According to the Wall Street Journal, in the run-up to its collapse, Lehman Bros "went to great lengths to conceal how fast it was careening toward the financial precipice." (Unfortunately, the story is behind a pay-wall.)

Lehman's chief executive, Richard Fuld Jr., will be testifying this morning at a congressional hearing, and there's no shortage of potentially juicy lines of inquiry.

In the weeks leading up to Lehman declaring bankruptcy, the firm's execs repeatedly assured investors that the company was in fine shape. "Our balance sheet is better than ever," an exec in Lehman's European division, Christian Lawless, recalls telling clients. (Yes, that is his real last name.)

On Sept. 10, Lehman hosted a conference call for investors. The night before, top execs had discussed the need to raise $3 billion to $5 billion. But on the call, says the Journal, "Lehman executives didn't say anything about needing to raise capital." Lehman's chief financial officer asserted during the call, "Our capital position at the moment is strong."

Of course, it's understandable that Lehman's brass was trying to shore up confidence in the company. "It's a dance all these executives do when your company is built on trust and you can't show weakness," Peter Henning, a former SEC lawyer and DOJ prosecutor, told the Journal. At the same time, Henning said, similar statements were used by criminal prosecutors against top execs at Enron.

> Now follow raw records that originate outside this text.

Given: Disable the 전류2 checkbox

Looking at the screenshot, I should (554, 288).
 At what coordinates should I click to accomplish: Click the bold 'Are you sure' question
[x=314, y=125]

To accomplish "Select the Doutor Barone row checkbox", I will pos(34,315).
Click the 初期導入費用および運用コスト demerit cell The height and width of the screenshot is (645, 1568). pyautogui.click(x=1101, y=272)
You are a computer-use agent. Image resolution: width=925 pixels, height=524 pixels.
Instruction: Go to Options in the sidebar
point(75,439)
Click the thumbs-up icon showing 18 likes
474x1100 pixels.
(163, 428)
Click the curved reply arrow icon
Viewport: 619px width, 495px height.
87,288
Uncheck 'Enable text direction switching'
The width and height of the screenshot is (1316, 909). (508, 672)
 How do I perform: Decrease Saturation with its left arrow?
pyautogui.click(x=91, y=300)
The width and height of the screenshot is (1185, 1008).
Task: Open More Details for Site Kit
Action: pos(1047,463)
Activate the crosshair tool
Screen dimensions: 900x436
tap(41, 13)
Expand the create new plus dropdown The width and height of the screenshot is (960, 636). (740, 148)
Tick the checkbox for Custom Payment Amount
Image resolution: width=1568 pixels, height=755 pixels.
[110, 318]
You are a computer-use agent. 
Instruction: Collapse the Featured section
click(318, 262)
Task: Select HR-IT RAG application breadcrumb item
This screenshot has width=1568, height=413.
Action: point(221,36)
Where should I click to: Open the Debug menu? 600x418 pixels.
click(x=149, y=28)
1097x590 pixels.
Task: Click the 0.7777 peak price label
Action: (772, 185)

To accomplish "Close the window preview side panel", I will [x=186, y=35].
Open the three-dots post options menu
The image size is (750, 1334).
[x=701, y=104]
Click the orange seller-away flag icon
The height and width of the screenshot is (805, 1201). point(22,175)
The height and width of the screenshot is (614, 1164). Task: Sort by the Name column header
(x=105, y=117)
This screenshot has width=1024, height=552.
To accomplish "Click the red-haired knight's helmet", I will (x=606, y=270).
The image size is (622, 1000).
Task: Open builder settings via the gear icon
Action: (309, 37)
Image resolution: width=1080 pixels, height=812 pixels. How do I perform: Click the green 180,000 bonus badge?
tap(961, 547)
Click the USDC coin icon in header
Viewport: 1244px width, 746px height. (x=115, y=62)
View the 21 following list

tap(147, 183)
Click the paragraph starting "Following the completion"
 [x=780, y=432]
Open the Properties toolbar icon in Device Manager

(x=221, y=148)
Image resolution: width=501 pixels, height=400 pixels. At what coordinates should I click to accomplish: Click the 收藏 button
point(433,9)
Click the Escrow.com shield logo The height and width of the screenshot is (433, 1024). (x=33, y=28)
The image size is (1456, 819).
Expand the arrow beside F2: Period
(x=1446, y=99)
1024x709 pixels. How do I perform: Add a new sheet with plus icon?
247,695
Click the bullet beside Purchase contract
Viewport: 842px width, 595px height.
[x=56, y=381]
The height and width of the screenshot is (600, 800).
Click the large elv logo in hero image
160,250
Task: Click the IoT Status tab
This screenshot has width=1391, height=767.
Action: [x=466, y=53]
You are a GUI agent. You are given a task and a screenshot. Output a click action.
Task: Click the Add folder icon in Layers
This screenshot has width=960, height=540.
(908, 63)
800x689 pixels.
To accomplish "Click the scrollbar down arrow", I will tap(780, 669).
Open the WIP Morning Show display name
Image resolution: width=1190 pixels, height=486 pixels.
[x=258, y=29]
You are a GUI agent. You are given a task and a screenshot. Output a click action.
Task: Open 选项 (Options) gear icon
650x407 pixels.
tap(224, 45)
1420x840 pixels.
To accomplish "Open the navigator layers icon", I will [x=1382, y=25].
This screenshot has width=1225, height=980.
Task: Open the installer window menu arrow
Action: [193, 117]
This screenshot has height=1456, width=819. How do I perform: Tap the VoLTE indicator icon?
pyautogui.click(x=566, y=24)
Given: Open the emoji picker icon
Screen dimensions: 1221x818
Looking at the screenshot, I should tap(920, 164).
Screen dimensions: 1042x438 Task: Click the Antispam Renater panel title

Boosterism is one thing. Fudging the books is another. According to the Journal, two Wall Street execs "who reviewed Lehman real-estate documents" concluded that the "firm's real-estate valuations are roughly 35 percent higher than they should be."

In a "document reviewed by the Journal," Lehman had valued some of its real estate investments at near 98 cents on the dollar, even though the firm listed similar U.S. assets as being worth near half of that. As the Journal notes, "While the European market for such securities has been slightly better than the U.S. market, it has also been hammered by the credit crisis."

In his prepared statement (PDF) for the hearing today, former Lehman CEO Fuld blamed a "litany of destabilizing factors" for the firm's downfall. "In the end, despite all our efforts, we were overwhelmed." We might just be getting a better picture of exactly what those factors were.